One quarter of the estimated one million immigrants who gain legal status each year do so through marriage. Unfortunately, these marriages have a high failure rate — and divorce can be complicated. Keep the following in mind if you intend to divorce a foreign national:
Green Card Issues
Immigrant spouses in new marriages receive conditional permanent residence. After two years of marriage, officials attempt to determine the union’s validity. If, at this point, couples fail to satisfy officials’ requirements, the green card spouse may be forced to leave the country. Spouses in marriages deemed legitimate are approved for permanent status. Keep this two-year timeline in mind as you determine the timing of your divorce.
If you divorce prior to that critical two-year mark, you and your ex can prove your adherence to United States immigration laws by completing a Petition to Remove Conditions on Residence. This petition requires joint filing, although waivers for filing alone are available in select circumstances.
Affidavits of Support
Another timing issue: when you filed your affidavit of support, you agreed to a full decade of liability for government-related aid. This leaves you vulnerable to a government-initiated lawsuit. Some spouses work around this by amicably arranging for the foreign national’s departure. More often, resident spouses try to get the government to do the dirty work of removal. However, the foreign national may receive permission to remain in the United States on the basis of extreme hardship.

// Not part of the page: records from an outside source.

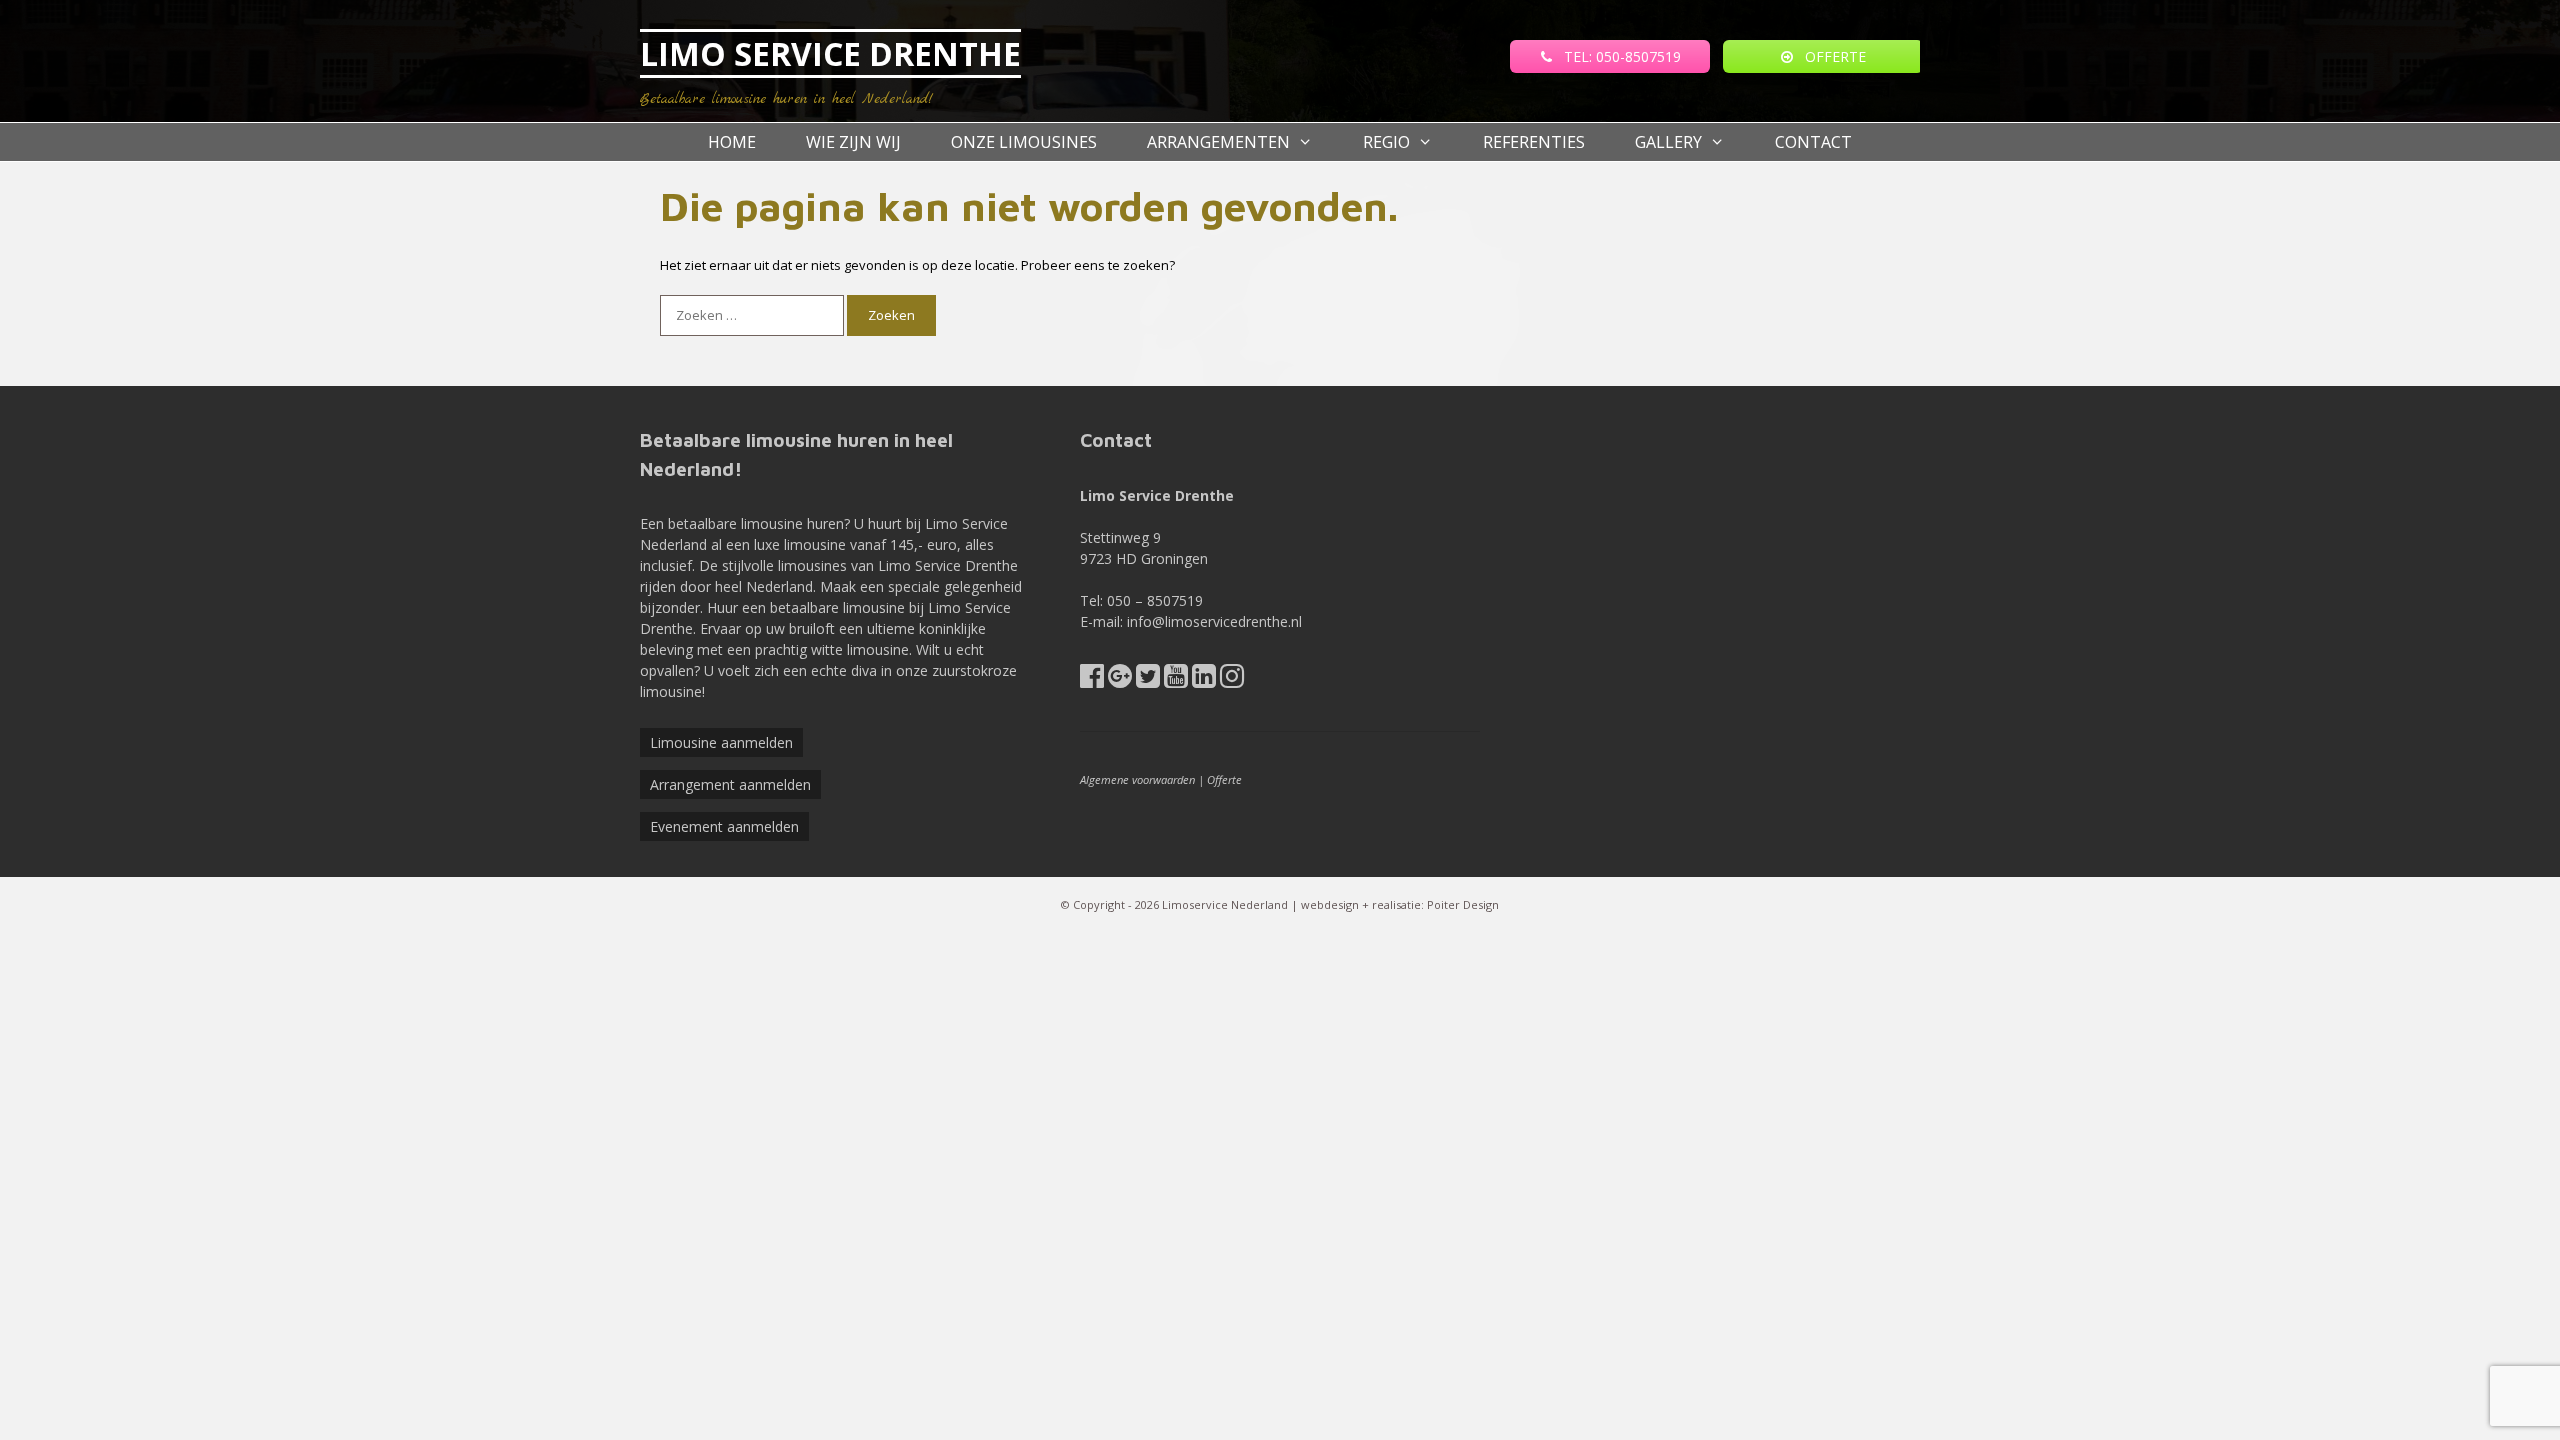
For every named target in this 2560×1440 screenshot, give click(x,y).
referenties (1534, 142)
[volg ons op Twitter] (1148, 680)
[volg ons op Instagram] (1232, 680)
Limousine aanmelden (721, 742)
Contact (1813, 142)
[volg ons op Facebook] (1092, 680)
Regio (1386, 142)
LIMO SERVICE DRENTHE (830, 53)
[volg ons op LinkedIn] (1204, 680)
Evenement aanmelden (724, 826)
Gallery (1668, 142)
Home (732, 142)
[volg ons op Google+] (1120, 680)
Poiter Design (1463, 904)
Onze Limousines (1024, 142)
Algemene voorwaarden (1137, 779)
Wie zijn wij (853, 142)
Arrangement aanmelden (730, 784)
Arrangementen (1218, 142)
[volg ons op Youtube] (1176, 680)
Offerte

What If My Spouse Is an Illegal Immigrant?
Illegal immigrants hold the same divorce rights as legal residents and United States citizens. Court proceedings will largely resemble those for traditional divorces. Family matters are settled outside of immigration courts; your divorce court should not contact Immigrations and Customs Enforcement (ICE). Don’t let fears of your ex’s deportation stop you from pursuing divorce if it’s warranted.